▶ **What to produce**
Retype each entry. Leave every word as it is.

======== Material for this task ========

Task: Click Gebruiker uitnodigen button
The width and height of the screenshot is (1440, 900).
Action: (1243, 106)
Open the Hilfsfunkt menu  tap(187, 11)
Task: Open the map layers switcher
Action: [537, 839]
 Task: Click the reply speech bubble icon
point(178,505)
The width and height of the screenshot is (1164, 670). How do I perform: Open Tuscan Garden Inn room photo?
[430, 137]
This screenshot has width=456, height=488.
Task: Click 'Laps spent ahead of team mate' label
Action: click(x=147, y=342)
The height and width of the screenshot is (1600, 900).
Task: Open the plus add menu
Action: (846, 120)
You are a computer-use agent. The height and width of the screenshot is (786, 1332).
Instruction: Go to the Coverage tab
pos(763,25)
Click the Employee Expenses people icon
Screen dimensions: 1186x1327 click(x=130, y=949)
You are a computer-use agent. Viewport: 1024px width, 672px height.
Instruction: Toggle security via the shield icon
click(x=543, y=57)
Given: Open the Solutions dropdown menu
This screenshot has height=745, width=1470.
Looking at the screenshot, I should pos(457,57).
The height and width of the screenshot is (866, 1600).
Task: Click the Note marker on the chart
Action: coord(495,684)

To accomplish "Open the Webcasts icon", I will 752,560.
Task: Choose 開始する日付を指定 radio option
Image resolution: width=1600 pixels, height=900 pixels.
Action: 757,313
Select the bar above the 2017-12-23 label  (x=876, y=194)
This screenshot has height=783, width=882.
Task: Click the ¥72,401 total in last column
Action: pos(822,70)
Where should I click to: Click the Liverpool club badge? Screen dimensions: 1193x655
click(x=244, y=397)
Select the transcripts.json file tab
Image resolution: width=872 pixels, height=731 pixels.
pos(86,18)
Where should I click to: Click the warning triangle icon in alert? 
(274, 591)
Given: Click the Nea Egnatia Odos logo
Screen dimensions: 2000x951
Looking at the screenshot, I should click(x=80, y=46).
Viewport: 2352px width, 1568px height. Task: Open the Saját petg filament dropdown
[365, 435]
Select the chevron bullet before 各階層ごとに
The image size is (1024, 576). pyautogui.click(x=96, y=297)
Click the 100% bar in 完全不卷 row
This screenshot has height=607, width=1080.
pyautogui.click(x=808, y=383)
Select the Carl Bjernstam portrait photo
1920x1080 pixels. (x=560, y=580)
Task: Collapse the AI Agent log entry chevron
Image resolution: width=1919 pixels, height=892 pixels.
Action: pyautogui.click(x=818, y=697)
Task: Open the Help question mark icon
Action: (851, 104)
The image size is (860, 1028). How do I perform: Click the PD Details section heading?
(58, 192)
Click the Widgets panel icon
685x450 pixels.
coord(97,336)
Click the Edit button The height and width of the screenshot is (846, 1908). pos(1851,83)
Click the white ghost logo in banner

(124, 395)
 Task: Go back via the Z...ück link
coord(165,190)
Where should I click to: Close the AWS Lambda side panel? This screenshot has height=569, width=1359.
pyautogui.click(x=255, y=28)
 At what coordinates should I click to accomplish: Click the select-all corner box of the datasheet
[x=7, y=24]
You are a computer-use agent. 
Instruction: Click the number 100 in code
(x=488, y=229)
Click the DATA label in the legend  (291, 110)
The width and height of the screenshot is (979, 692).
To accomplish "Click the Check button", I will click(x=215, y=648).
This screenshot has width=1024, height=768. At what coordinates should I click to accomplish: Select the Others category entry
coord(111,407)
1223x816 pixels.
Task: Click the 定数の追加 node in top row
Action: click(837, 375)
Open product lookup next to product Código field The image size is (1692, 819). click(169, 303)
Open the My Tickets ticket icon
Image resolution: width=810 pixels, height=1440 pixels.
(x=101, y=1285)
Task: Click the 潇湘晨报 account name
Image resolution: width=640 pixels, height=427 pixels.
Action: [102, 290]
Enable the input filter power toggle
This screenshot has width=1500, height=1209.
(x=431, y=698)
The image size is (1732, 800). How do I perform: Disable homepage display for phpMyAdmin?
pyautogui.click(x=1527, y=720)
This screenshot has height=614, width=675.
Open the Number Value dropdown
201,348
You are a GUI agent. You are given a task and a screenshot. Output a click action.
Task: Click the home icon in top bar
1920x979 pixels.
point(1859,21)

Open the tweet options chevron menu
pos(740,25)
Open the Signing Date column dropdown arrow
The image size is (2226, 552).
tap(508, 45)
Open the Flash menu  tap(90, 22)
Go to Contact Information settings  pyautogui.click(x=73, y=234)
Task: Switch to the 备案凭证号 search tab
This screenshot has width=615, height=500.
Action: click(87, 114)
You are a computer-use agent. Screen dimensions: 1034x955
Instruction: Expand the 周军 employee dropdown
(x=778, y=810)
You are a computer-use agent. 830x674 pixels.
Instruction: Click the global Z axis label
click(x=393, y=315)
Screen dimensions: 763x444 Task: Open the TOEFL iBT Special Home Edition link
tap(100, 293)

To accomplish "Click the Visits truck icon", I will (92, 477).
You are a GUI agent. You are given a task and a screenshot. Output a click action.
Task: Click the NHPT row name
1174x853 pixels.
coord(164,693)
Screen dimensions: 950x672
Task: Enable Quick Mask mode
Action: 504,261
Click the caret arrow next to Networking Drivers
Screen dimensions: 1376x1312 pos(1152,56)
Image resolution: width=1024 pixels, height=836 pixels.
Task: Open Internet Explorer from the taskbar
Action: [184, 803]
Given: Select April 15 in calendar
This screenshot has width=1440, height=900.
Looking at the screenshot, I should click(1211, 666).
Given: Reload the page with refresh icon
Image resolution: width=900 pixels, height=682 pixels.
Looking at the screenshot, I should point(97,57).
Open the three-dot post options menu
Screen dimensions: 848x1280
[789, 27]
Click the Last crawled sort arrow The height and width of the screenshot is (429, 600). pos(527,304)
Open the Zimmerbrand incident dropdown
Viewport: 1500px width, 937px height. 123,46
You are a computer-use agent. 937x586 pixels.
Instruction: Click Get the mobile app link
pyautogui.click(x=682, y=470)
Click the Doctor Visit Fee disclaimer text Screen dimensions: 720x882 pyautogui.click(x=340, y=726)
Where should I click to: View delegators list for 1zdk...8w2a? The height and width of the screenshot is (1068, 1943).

========

▶ **Response for this exercise**
Task: Click Gebruiker uitnodigen button
The width and height of the screenshot is (1440, 900).
Action: (1243, 106)
Open the Hilfsfunkt menu  tap(187, 11)
Task: Open the map layers switcher
Action: [537, 839]
 Task: Click the reply speech bubble icon
point(178,505)
The width and height of the screenshot is (1164, 670). How do I perform: Open Tuscan Garden Inn room photo?
[430, 137]
This screenshot has width=456, height=488.
Task: Click 'Laps spent ahead of team mate' label
Action: click(x=147, y=342)
The height and width of the screenshot is (1600, 900).
Task: Open the plus add menu
Action: (846, 120)
You are a computer-use agent. The height and width of the screenshot is (786, 1332).
Instruction: Go to the Coverage tab
pos(763,25)
Click the Employee Expenses people icon
Screen dimensions: 1186x1327 click(x=130, y=949)
You are a computer-use agent. Viewport: 1024px width, 672px height.
Instruction: Toggle security via the shield icon
click(x=543, y=57)
Given: Open the Solutions dropdown menu
This screenshot has height=745, width=1470.
Looking at the screenshot, I should pos(457,57).
The height and width of the screenshot is (866, 1600).
Task: Click the Note marker on the chart
Action: coord(495,684)

To accomplish "Open the Webcasts icon", I will 752,560.
Task: Choose 開始する日付を指定 radio option
Image resolution: width=1600 pixels, height=900 pixels.
Action: 757,313
Select the bar above the 2017-12-23 label  (x=876, y=194)
This screenshot has height=783, width=882.
Task: Click the ¥72,401 total in last column
Action: pos(822,70)
Where should I click to: Click the Liverpool club badge? Screen dimensions: 1193x655
click(x=244, y=397)
Select the transcripts.json file tab
Image resolution: width=872 pixels, height=731 pixels.
pos(86,18)
Where should I click to: Click the warning triangle icon in alert? 
(274, 591)
Given: Click the Nea Egnatia Odos logo
Screen dimensions: 2000x951
Looking at the screenshot, I should click(x=80, y=46).
Viewport: 2352px width, 1568px height. Task: Open the Saját petg filament dropdown
[365, 435]
Select the chevron bullet before 各階層ごとに
The image size is (1024, 576). pyautogui.click(x=96, y=297)
Click the 100% bar in 完全不卷 row
This screenshot has height=607, width=1080.
pyautogui.click(x=808, y=383)
Select the Carl Bjernstam portrait photo
1920x1080 pixels. (x=560, y=580)
Task: Collapse the AI Agent log entry chevron
Image resolution: width=1919 pixels, height=892 pixels.
Action: pyautogui.click(x=818, y=697)
Task: Open the Help question mark icon
Action: (851, 104)
The image size is (860, 1028). How do I perform: Click the PD Details section heading?
(58, 192)
Click the Widgets panel icon
685x450 pixels.
coord(97,336)
Click the Edit button The height and width of the screenshot is (846, 1908). pos(1851,83)
Click the white ghost logo in banner

(124, 395)
 Task: Go back via the Z...ück link
coord(165,190)
Where should I click to: Close the AWS Lambda side panel? This screenshot has height=569, width=1359.
pyautogui.click(x=255, y=28)
 At what coordinates should I click to accomplish: Click the select-all corner box of the datasheet
[x=7, y=24]
You are a computer-use agent. 
Instruction: Click the number 100 in code
(x=488, y=229)
Click the DATA label in the legend  (291, 110)
The width and height of the screenshot is (979, 692).
To accomplish "Click the Check button", I will click(x=215, y=648).
This screenshot has width=1024, height=768. At what coordinates should I click to accomplish: Select the Others category entry
coord(111,407)
1223x816 pixels.
Task: Click the 定数の追加 node in top row
Action: click(837, 375)
Open product lookup next to product Código field The image size is (1692, 819). click(169, 303)
Open the My Tickets ticket icon
Image resolution: width=810 pixels, height=1440 pixels.
(x=101, y=1285)
Task: Click the 潇湘晨报 account name
Image resolution: width=640 pixels, height=427 pixels.
Action: [102, 290]
Enable the input filter power toggle
This screenshot has width=1500, height=1209.
(x=431, y=698)
The image size is (1732, 800). How do I perform: Disable homepage display for phpMyAdmin?
pyautogui.click(x=1527, y=720)
This screenshot has height=614, width=675.
Open the Number Value dropdown
201,348
You are a GUI agent. You are given a task and a screenshot. Output a click action.
Task: Click the home icon in top bar
1920x979 pixels.
point(1859,21)

Open the tweet options chevron menu
pos(740,25)
Open the Signing Date column dropdown arrow
The image size is (2226, 552).
tap(508, 45)
Open the Flash menu  tap(90, 22)
Go to Contact Information settings  pyautogui.click(x=73, y=234)
Task: Switch to the 备案凭证号 search tab
This screenshot has width=615, height=500.
Action: click(87, 114)
You are a computer-use agent. Screen dimensions: 1034x955
Instruction: Expand the 周军 employee dropdown
(x=778, y=810)
You are a computer-use agent. 830x674 pixels.
Instruction: Click the global Z axis label
click(x=393, y=315)
Screen dimensions: 763x444 Task: Open the TOEFL iBT Special Home Edition link
tap(100, 293)

To accomplish "Click the Visits truck icon", I will (92, 477).
You are a GUI agent. You are given a task and a screenshot. Output a click action.
Task: Click the NHPT row name
1174x853 pixels.
coord(164,693)
Screen dimensions: 950x672
Task: Enable Quick Mask mode
Action: 504,261
Click the caret arrow next to Networking Drivers
Screen dimensions: 1376x1312 pos(1152,56)
Image resolution: width=1024 pixels, height=836 pixels.
Task: Open Internet Explorer from the taskbar
Action: [184, 803]
Given: Select April 15 in calendar
This screenshot has width=1440, height=900.
Looking at the screenshot, I should click(1211, 666).
Given: Reload the page with refresh icon
Image resolution: width=900 pixels, height=682 pixels.
Looking at the screenshot, I should point(97,57).
Open the three-dot post options menu
Screen dimensions: 848x1280
[789, 27]
Click the Last crawled sort arrow The height and width of the screenshot is (429, 600). pos(527,304)
Open the Zimmerbrand incident dropdown
Viewport: 1500px width, 937px height. 123,46
You are a computer-use agent. 937x586 pixels.
Instruction: Click Get the mobile app link
pyautogui.click(x=682, y=470)
Click the Doctor Visit Fee disclaimer text Screen dimensions: 720x882 pyautogui.click(x=340, y=726)
Where should I click to: View delegators list for 1zdk...8w2a? The height and width of the screenshot is (1068, 1943).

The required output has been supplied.